◆ Required action
From top to bottom, retype the data exactly, passing over any picture.

◆ Dataset records
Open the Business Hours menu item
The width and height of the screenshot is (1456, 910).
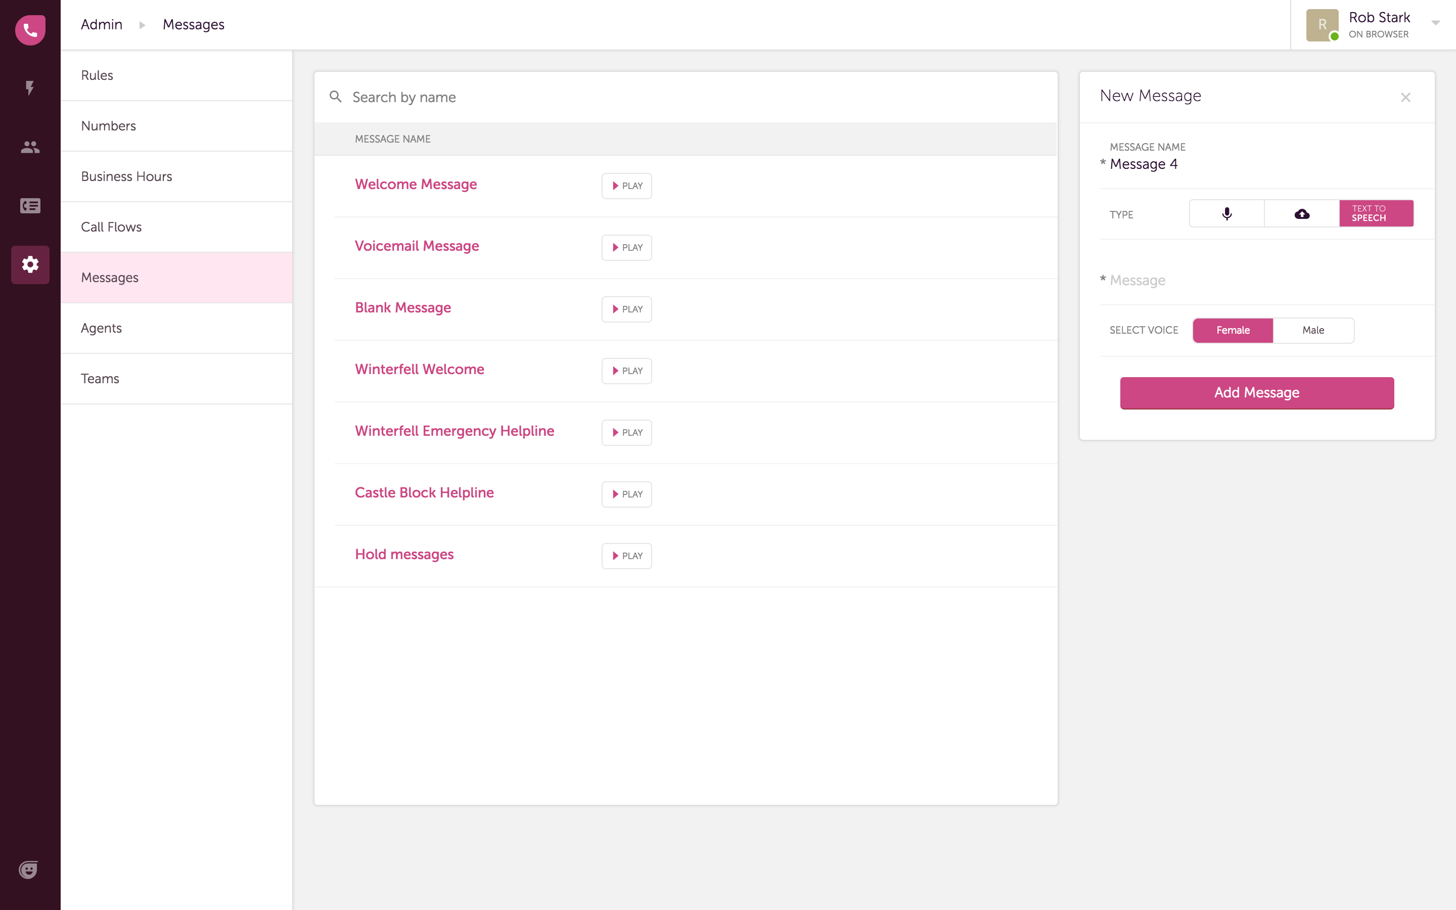pyautogui.click(x=126, y=176)
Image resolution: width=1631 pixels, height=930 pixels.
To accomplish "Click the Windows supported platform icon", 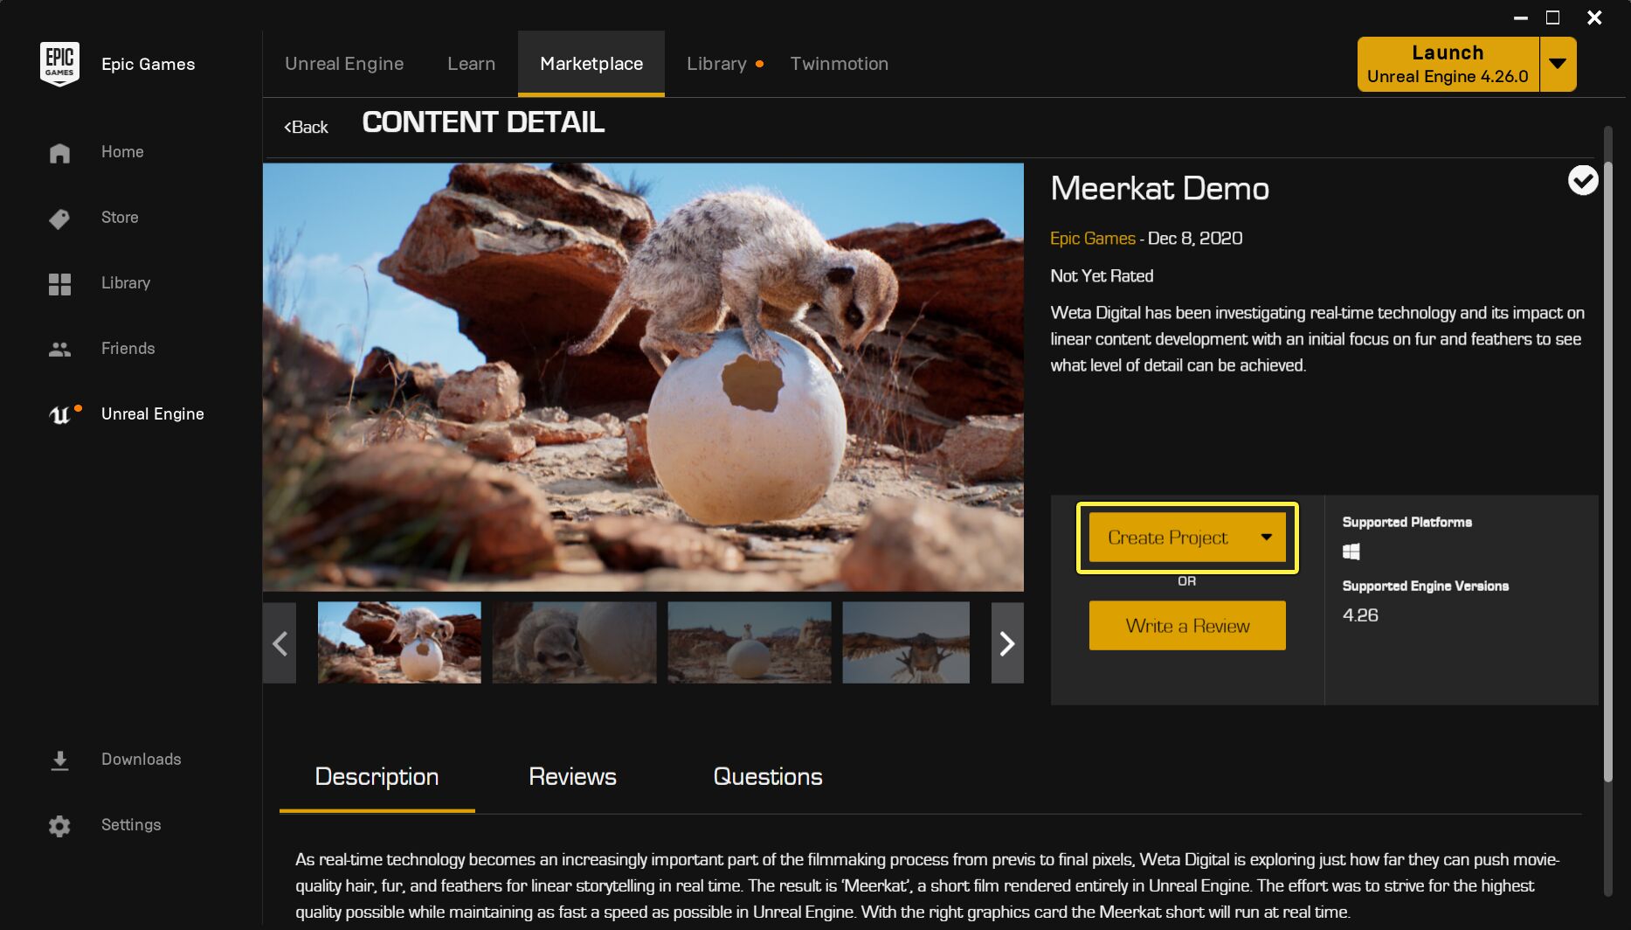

◆ Answer box
Open the Business Hours menu item
The width and height of the screenshot is (1456, 910).
pyautogui.click(x=126, y=176)
Image resolution: width=1631 pixels, height=930 pixels.
To accomplish "Click the Windows supported platform icon", 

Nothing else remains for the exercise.